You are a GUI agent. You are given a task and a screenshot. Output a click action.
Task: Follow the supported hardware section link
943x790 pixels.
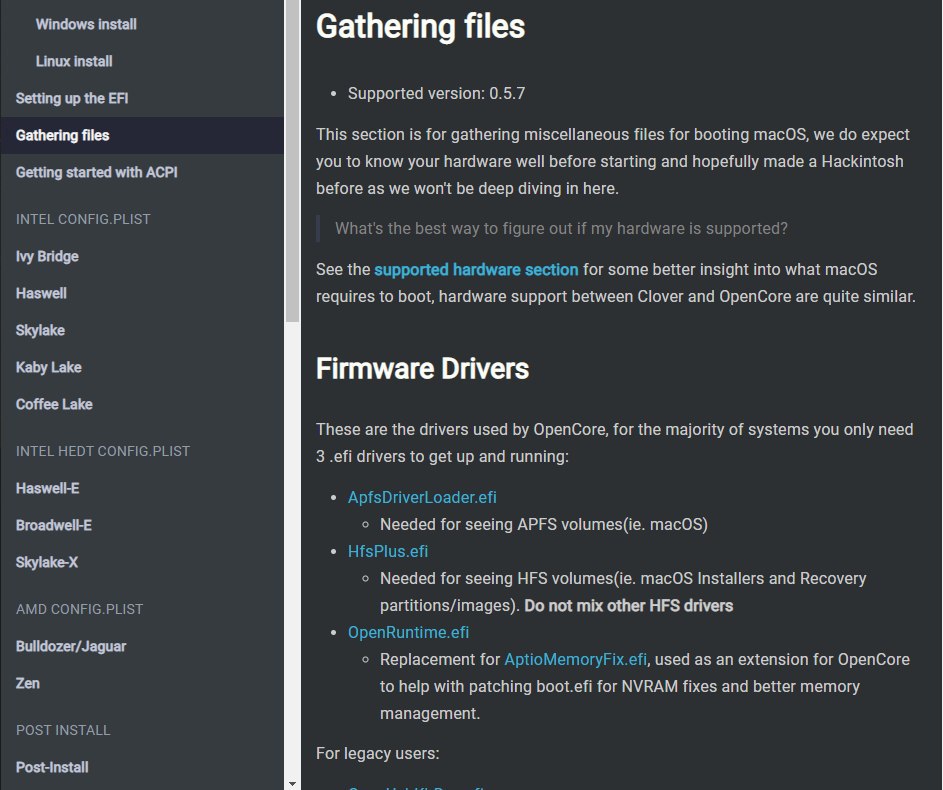pyautogui.click(x=476, y=269)
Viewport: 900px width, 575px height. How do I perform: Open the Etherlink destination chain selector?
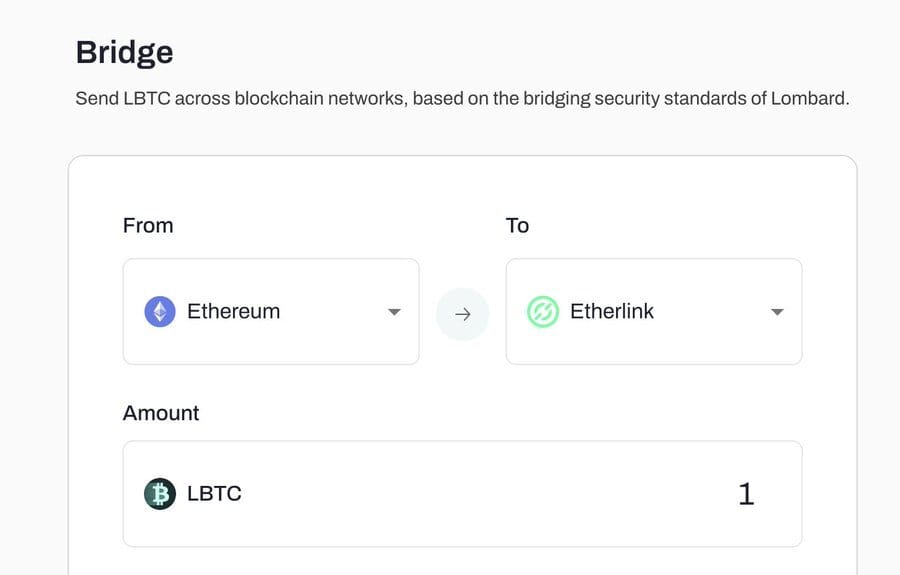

━━━━

### WORK INSTRUCTION
With the pictures removed, set down the entire listing exactly.

### TASK RESPONSE
You are a GUI agent. You are given a task and a screenshot. Output a click action.
Task: Follow the supported hardware section link
943x790 pixels.
pyautogui.click(x=476, y=269)
Viewport: 900px width, 575px height. How do I perform: Open the Etherlink destination chain selector?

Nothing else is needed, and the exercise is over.